Speaker 1:Sounds like the main event which I keep saying on X I think is going, which is a basic credit spread, widening aggressively. Occasionally I'll joke, I'll say VIX going to zero. Bro, right, to kind of play with the way some of these younger being contributors talk about things. We had this VIX spike. It looks like maybe a false print on the 65 level pre-market. Typically, when you have these VIX spikes that are that aggressive, do you tend to see another VIX spike that maybe is half as aggressive, kind of like a ball bouncing where the amplitude is less shortly thereafter, or is that pretty much it?
Speaker 2:I guess we could probably call that an aftershock, right, and I do think they ultimately happen. I think what we have implications of with the movement from the low volatility cycle into the high volatility cycle is essentially just a more corrective market, one that is dotted by more pullbacks, and with that we are likely to see more VIX, I'd say spikes, not necessarily spikes to 65, because that's highly unusual but as sort of those types of aftershocks. So we are expecting more of the same, and it can be both good and bad. Right, I mean it can be hard to navigate. You know you can't maybe assert a long-term directional bias and benefit from that in the same way that you did before. But it does provide opportunity. When you have increased volatility you can add exposure into weakness and try to ride these relief rallies. You just generally have to tighten your time frame a little bit.

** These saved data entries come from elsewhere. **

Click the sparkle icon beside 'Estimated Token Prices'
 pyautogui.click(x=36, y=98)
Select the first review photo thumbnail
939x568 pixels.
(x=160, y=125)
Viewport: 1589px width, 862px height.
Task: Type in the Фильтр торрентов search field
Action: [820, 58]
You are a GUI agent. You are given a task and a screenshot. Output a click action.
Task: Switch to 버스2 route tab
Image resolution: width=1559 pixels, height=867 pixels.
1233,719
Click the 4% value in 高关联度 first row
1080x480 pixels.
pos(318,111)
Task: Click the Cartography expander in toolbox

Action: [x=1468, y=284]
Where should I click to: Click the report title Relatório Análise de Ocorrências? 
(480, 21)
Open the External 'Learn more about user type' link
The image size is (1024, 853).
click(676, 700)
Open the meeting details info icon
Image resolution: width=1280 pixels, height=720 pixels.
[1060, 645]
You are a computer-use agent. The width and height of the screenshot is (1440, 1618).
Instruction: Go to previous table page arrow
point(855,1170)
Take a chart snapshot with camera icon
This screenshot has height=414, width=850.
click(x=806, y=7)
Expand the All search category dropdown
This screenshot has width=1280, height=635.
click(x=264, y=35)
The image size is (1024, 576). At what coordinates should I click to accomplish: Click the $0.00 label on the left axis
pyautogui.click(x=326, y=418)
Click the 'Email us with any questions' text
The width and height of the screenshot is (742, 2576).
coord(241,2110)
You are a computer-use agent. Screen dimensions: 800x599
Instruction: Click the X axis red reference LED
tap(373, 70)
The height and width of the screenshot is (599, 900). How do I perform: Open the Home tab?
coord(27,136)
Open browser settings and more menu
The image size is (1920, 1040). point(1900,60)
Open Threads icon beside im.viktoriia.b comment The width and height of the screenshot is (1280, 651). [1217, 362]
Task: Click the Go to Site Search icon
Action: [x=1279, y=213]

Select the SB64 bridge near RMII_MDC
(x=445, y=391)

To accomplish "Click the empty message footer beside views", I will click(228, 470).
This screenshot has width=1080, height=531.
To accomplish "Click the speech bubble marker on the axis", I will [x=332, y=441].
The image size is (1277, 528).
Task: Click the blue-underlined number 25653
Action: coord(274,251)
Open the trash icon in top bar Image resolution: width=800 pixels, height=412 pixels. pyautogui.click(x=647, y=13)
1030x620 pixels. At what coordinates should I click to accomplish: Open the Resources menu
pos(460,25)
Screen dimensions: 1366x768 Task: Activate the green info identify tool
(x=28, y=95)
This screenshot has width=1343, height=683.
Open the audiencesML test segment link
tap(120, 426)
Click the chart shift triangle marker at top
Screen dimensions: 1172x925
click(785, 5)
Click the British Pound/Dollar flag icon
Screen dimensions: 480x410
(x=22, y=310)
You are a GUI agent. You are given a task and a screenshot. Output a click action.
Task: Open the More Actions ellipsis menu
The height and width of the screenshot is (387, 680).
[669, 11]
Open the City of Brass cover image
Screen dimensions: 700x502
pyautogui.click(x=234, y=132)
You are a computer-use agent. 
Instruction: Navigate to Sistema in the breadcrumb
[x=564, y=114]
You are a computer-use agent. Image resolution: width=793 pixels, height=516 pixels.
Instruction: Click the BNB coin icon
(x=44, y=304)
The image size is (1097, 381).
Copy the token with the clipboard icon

Speaker 2:And we've seen, I guess a hand in hand with that increase in volatility, a very distinct shift in leadership, and the media is calling it the big rotation.
Speaker 2:I think that's actually pretty accurate when we have the mega cap stocks having not really I mean, they've corrected right, but they've lost enough relative strength with that correction to suggest it is pretty meaningful. And with their loss of relative strength we've seen other areas of the market garner relative strength, and that would be lower beta stocks. We've seen sort of value over growth manifest itself in the relative ratios sort of turning the corner. We've also seen equal weight do better than large caps. So when you've seen that and I think it is pretty meaningful as well it doesn't mean that we'll get long-term outperformance by small and mid, necessarily, but it does mean that we've entered an environment that's probably a bit more balanced in that relative performance, where the large caps are more aligned or in line with the performance of the small and mid, and with that again you can source that as an opportunity. Right, it's not necessarily going to be an easy tape, but maybe there's more stocks to choose from with that shift in leadership.
Speaker 1:I think it's interesting because it looks like a lot of that happened entering July, right? So I look at these relative ratios similar to you value relative to growth bottom entering July. Small relative to large bottom entering July. That's also, in the end, bottom as well. Typically do major secular rotational shifts happen in volatility regimes? I mean kind of quietly beneath the surface as everyone's looking at headline averages.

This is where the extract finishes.